D’après un témoignage, au moins 17 femmes ont été enlevées le 20 juillet dans la zone de gouvernement local de Safana, dans l’État de Katsina, lors d’une attaque qui a duré presque trois heures.
Arrêtés pour avoir osé demander une meilleure protection
Non seulement le gouvernement n’a pas pris les mesures nécessaires pour mettre fin à ces attaques, mais en plus, la police sanctionne régulièrement les personnes qui osent demander une meilleure protection. Amnesty International a dénoncé l’intimidation, les arrestations et la torture dont sont victimes des agriculteurs, des groupes de défense des droits et des militant·e·s ayant dénoncé les attaques ou demandé au gouvernement de l’aide pour protéger la population.
Le 8 août, au moins 3 personnes ont été arrêtées lors d’une manifestation pacifique à Refinery Junction, dans la zone de gouvernement local de Kaduna Sud, et, le 18 juin, au moins 20 manifestant·e·s ont été arrêtés et maintenus plusieurs jours en détention par la police dans l’État de Katsina.
Le 17 juin, Nastura Ashir Sharif, un militant, a été arrêté pour avoir dénoncé les homicides et organisé des manifestations appelant à mettre fin à l’insécurité croissante dans le pays.

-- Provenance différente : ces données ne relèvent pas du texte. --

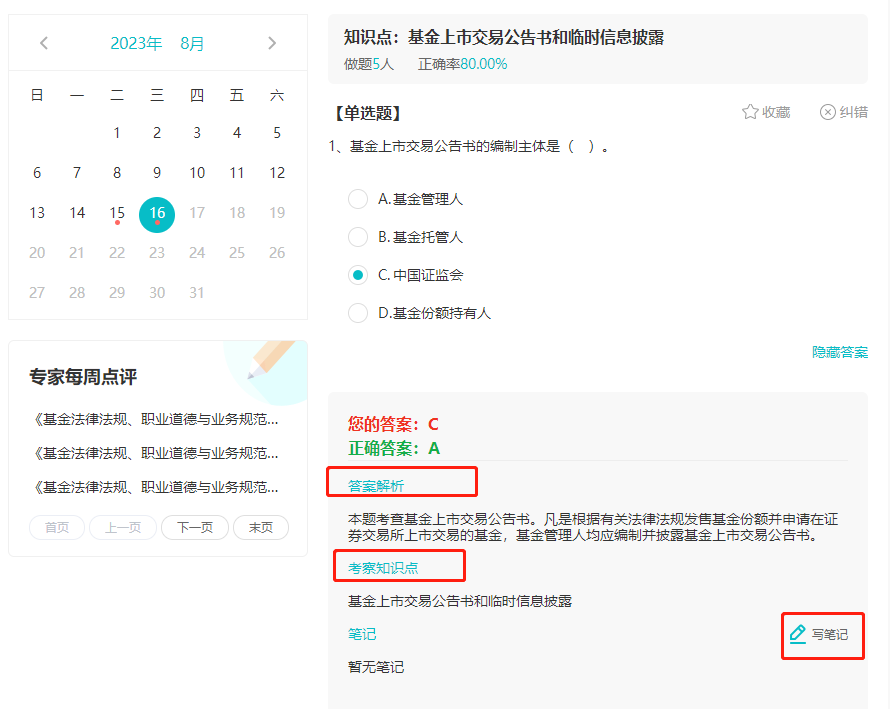Click the pencil icon on 写笔记 button
The image size is (890, 709).
[x=797, y=634]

Le 10 avril, un jeune homme du groupe oureedam de la zone de Bassa, dans l’État du Plateau, a été arrêté après s’être plaint du fait que les forces de sécurité étaient arrivées après la fin d’une attaque. Il a déclaré avoir été frappé et forcé à se rouler sur un sol mouillé. Il a finalement été libéré lorsqu’un député représentant son groupe est intervenu.
« Les autorités nigérianes ont fait preuve d’une incompétence scandaleuse et d’un mépris total pour les vies humaines dans leur réponse aux attaques. Le fait d’arrêter les personnes qui osent demander de l’aide est un coup supplémentaire. Au lieu d’arrêter les personnes les critiquant, les autorités doivent essayer de trouver des solutions urgentes à cette crise et faire tout ce qui est en leur pouvoir pour empêcher de nouvelles attaques », a déclaré Osai Ojigho.
Amnesty International appelle les autorités nigérianes à mener une enquête indépendante sur toutes ces morts et à assurer l’obligation de rendre des comptes en traduisant les responsables en justice. Cette vague d’attaques est la preuve de l’incompétence des autorités en ce qui concerne la protection de la population. L’incapacité des autorités à traduire les assaillants en justice alimente de dangereuses théories du complot qui ne font qu’aggraver les violences.
« Le gouvernement a l’obligation de protéger sa population. Le bilan de plus en plus lourd dans le nord du Nigeria montre à quel point les autorités manquent à leurs responsabilités. »
Complément d’information
L’insécurité grandissante dans plusieurs États du nord du Nigeria, notamment dans les États de Kaduna, de Katsina, du Niger, du Plateau, de Sokoto, de Taraba et de Zamfara, a fait des milliers de morts.
Amnesty International Nigeria surveille les attaques de banditisme et les affrontements entre éleveurs et agriculteurs depuis 2016. En décembre 2018, nous avons publié un rapport fondé sur plusieurs années de recherche, présentant les violents affrontements entre des membres de groupes d’agriculteurs et de groupes d’éleveurs au Nigeria, particulièrement dans le nord du pays.